MÁGUINO II >> Albir José Inácio da Silva

(Continuação de 17/10/16 - Máguino foi preso num grande mal entendido e tentava, com telefonemas aos Labac, resolver a situação. Para tanto contou com a ajuda do rigoroso Pedrada que num gesto humanitário concedeu mais de uma ligação).

Salário atrasado, contas vencidas e mulher cobrando pensão, não custava arriscar. Trouxe o telefone.

Quem visse Máguino assim algemado na delegacia poderia supor que se tratava de um meliante qualquer. Mas ele estava longe disso. Aquela prisão era apenas um incidente do tipo que acontece na vida dos grandes homens e, longe de abatê-los, serve para ilustrar no futuro suas ricas e inspiradoras biografias.

                                                              O COMEÇO

Máguino bendisse a hora em que o destino o colocou como motorista na empresa dos Labac, empresários a quem admirava e defendia das más línguas. Foram anos vestindo a camisa, defendendo os patrões e aguentando o desprezo dos colegas que o enxergavam puxa-saco. E tudo terminou num “muito obrigado pelos seus serviços”.

Incontáveis vezes almoçou biscoito no carro enquanto aguardava os patrões terminarem o encontro de negócios em restaurantes cinco estrelas. E tudo terminava assim numa magra indenização trabalhista por todo o sangue, suor e uma boa parte de sua existência na terra.

Mas onde todos enxergariam uma tragédia, Máguino percebeu um começo. Não nascera mesmo para funções subalternas, humilhações, embora reconhecesse de bom grado a superioridade dos patrões. Não eram patrões à toa. Nada acontece à toa. Mesmo que não tenham sido eles, alguém, “em algum lugar no passado”- gostava de citações – trabalhou duro, gastou pouco e administrou bem, para que hoje fossem uma família poderosa. Não tinha inveja, tinha reverência.

Mas se eles chegaram, ele também podia. Não lhe faltava determinação. E foi assim, a partir de uma banquinha de doces que a mulher Jandira sempre manteve na frente do barraco, – e ele desdenhava dizendo que se dependessem do comércio dela morreriam de fome – que Máguino começou sua nova vida.

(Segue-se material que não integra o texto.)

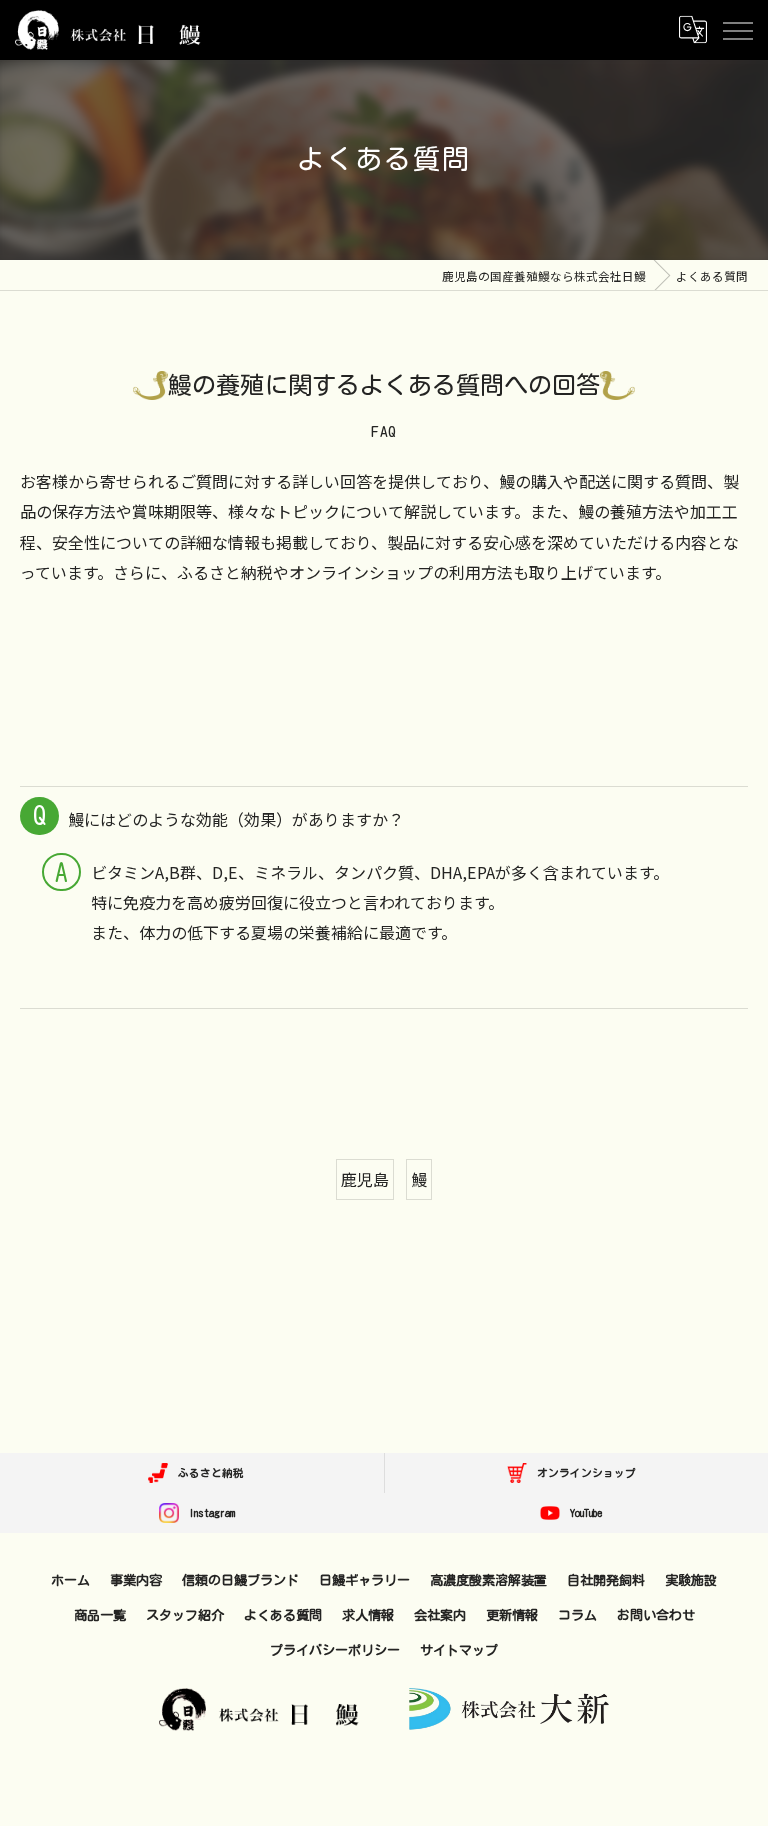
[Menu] (737, 29)
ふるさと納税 (208, 1473)
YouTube (583, 1513)
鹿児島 (365, 1179)
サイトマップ (459, 1650)
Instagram (209, 1513)
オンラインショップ (584, 1473)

Precisava de Dinheiro, e o fgts não dava nem pro começo. Procurou amigos, parentes e conhecidos, propondo sociedade na birosca que estaria funcionando em trinta dias com retorno garantido dos investimentos. Vendeu com segurança suas ideias, e as pessoas juntaram economias, pensões, aposentadorias e salários, venderam bicicletas e atrasaram carnês. Seu Aristides, pedreiro desempregado, aceitou o trabalho na construção das paredes do que seria o estabelecimento, que antes mesmo de existir já tinha o nome pomposo de “Máguino Comércio de Tudo S/A” – chegou a escrever Ltda, mas não gostou.

Inaugurada, a loja foi um sucesso. Jacira se esfalfava no batente, primeiro carregando tijolos e cimento, vez que não havia servente e Seu Aristides não podia trabalhar sozinho. Depois acordava às quatro para preparar a comida que era servida no balcão e entregue nas quentinhas. Mas não reclamava, convencida que estava também do sucesso dos negócios.

Ele estava sempre na rua em contatos com fornecedores e clientes, e providências outras que só ele podia tomar. Devolveu com avareza parte dos empréstimos que tomara a título de investimento, mas sem as corespondentes vantagens. Reclamava de perdas, margem de lucro mínima, recessão econômica e vários motivos que fizeram as pessoas se arrependerem  e ficarem felizes quando recuperavam alguma coisa. Era assim o capitalismo, explicava Máguino, às vezes se ganha, às vezes se perde.

Tocava assim o seu negócio, dizendo à mulher que iam muito bem e que ela continuasse trabalhando, e dizendo aos outros que estava fraco o empreendimento para que não lhe cobrassem dividendos. E fazia isso vestindo roupas de marca, que comprava na mesma loja em que várias vezes levou os Labac. Comprou também um relógio igualzinho ao que usava o Dr. Simão. Não só merecia, como precisava estar vestido condignamente para seus novos desafios empresariais. Ou pensavam que ele ficaria sempre dono de birosca?

Pensava ele na expansão das atividades, quando chegou um mensageiro dos Labac.

Um mensageiro? Por que não um zap, um email, um telefonema? Ainda não entendia bem esse negócio de distinção, mas um mensageiro devia ser muito mais chique. Estava só começando nessa vida de classe média e o melhor que fazia era aprender com os de cima.

Sorriu lisonjeado. Primeiro porque não o esqueceram como chegou a pensar. E depois teria o prazer de não aceitar de volta o emprego porque agora era empresário e os negócios iam muito bem, obrigado. Mas apressou-se em atender porque não se deixa pessoas tão distintas esperando.